## Collection entries
=== Section Start ===

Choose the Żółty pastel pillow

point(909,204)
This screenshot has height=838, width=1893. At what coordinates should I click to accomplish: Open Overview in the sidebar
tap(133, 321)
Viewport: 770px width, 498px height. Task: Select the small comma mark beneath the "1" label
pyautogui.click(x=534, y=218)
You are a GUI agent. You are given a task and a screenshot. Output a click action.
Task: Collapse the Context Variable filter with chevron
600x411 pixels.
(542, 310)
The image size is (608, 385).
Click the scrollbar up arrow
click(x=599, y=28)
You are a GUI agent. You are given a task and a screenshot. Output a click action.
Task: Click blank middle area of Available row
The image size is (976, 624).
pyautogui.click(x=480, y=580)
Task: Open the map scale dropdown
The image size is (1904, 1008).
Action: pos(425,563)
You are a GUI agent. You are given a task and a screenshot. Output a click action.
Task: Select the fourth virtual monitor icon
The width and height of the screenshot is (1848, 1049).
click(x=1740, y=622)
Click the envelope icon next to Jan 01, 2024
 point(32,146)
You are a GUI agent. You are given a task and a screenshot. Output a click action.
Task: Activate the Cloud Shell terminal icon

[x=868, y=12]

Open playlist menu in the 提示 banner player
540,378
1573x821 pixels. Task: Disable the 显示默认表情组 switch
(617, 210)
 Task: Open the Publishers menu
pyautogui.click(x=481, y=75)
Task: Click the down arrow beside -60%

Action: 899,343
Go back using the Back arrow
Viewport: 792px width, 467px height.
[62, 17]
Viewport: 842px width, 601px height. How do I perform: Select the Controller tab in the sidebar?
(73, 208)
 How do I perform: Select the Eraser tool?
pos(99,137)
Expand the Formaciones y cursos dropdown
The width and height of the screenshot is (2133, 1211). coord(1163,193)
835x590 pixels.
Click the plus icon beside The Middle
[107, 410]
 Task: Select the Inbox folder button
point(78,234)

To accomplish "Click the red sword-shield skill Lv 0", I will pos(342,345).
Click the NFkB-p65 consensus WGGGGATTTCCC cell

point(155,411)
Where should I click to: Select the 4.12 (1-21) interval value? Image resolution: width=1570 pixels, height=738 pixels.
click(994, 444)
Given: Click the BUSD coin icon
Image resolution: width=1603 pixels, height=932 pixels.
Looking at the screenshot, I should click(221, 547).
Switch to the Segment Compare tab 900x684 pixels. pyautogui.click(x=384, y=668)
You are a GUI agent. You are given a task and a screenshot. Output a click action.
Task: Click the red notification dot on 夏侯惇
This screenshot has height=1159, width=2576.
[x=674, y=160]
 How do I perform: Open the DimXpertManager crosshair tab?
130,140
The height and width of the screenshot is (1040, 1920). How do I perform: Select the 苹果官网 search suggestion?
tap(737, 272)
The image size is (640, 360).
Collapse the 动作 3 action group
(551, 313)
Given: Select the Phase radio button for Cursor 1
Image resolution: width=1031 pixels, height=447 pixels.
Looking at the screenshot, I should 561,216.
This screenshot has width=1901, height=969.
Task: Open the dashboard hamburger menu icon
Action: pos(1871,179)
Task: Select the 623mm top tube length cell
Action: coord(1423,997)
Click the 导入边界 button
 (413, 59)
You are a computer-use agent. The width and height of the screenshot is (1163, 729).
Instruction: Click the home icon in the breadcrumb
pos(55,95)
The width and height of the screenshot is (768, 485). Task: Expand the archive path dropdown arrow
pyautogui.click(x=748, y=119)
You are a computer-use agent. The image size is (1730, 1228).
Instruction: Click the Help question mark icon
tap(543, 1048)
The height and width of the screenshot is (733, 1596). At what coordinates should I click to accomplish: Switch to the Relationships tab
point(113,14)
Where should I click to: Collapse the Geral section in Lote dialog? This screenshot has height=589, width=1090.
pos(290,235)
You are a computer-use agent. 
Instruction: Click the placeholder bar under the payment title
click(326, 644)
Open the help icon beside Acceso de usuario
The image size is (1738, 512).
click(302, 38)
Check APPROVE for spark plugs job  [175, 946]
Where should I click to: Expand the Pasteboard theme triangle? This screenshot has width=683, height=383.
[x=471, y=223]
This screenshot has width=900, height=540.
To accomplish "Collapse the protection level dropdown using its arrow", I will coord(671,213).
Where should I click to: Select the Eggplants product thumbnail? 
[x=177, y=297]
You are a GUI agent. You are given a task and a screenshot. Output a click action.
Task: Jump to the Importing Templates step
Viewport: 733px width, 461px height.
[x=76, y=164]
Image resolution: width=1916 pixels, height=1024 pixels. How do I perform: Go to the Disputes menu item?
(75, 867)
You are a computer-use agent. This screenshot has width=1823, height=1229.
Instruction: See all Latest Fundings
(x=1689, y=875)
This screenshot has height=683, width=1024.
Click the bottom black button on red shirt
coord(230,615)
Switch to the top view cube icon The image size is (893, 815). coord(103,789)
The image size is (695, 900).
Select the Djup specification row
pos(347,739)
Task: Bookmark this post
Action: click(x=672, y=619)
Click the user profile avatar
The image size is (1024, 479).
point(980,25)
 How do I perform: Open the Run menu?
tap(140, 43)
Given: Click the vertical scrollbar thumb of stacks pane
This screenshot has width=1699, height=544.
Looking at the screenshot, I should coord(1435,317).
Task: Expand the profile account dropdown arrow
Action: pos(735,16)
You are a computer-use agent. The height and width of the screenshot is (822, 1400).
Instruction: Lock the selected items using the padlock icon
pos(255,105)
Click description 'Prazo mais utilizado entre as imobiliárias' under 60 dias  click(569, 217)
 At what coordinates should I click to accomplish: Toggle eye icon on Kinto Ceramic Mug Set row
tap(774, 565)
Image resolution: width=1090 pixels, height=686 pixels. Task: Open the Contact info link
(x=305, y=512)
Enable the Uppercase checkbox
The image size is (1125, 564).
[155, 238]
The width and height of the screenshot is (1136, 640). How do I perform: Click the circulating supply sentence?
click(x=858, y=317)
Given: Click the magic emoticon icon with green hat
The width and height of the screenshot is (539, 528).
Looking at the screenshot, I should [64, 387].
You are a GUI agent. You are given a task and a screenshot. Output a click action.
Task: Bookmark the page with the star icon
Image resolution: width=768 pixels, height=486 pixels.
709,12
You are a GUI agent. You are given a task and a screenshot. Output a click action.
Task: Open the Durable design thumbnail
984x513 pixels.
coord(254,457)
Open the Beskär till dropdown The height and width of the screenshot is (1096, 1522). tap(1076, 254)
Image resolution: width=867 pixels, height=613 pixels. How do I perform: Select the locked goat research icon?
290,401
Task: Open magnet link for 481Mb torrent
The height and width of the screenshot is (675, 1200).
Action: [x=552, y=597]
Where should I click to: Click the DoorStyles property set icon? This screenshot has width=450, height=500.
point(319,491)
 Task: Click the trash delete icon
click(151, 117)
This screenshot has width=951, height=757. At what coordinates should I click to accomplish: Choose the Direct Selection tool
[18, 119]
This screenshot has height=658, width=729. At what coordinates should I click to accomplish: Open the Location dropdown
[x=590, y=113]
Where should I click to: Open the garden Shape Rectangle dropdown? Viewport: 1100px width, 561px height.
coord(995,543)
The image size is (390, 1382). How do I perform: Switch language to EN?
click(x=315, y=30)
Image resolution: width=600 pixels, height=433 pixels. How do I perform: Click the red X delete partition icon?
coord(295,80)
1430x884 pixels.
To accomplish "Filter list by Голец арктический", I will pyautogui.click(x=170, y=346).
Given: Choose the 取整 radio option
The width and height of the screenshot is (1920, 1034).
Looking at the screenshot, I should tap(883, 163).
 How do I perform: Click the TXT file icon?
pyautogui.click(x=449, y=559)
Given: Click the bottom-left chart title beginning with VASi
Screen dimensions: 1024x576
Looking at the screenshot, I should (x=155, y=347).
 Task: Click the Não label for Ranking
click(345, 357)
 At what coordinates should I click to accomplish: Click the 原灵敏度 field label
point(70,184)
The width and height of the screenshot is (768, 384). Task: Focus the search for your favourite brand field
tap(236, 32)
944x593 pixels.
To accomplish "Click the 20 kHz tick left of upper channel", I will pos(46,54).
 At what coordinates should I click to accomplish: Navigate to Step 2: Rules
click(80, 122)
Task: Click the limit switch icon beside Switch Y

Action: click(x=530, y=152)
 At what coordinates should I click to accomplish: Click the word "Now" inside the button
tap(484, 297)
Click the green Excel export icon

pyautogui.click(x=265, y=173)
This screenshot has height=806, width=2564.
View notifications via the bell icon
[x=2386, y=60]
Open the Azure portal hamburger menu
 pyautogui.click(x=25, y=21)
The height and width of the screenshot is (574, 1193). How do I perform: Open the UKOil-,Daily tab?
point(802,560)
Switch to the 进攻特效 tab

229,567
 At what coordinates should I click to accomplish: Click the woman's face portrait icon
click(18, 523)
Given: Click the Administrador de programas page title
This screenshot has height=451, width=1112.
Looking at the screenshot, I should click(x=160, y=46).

=== Section End ===

## TASK STATEMENT
Take each line above that contains "page" and copy it out.

## SOLUTION TO THIS EXERCISE
Task: Bookmark the page with the star icon
Given: Click the Administrador de programas page title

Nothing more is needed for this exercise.